> [PROMPT]:
Print each of the following entries verbatim, line by line, without any alteration.

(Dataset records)
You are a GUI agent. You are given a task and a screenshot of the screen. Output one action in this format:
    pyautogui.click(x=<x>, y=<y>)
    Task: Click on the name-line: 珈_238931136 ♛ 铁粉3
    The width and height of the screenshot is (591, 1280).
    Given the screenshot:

> [FINISHED EXERCISE]:
You are a GUI agent. You are given a task and a screenshot of the screen. Output one action in this format:
    pyautogui.click(x=<x>, y=<y>)
    Task: Click on the name-line: 珈_238931136 ♛ 铁粉3
    The width and height of the screenshot is (591, 1280).
    Given the screenshot:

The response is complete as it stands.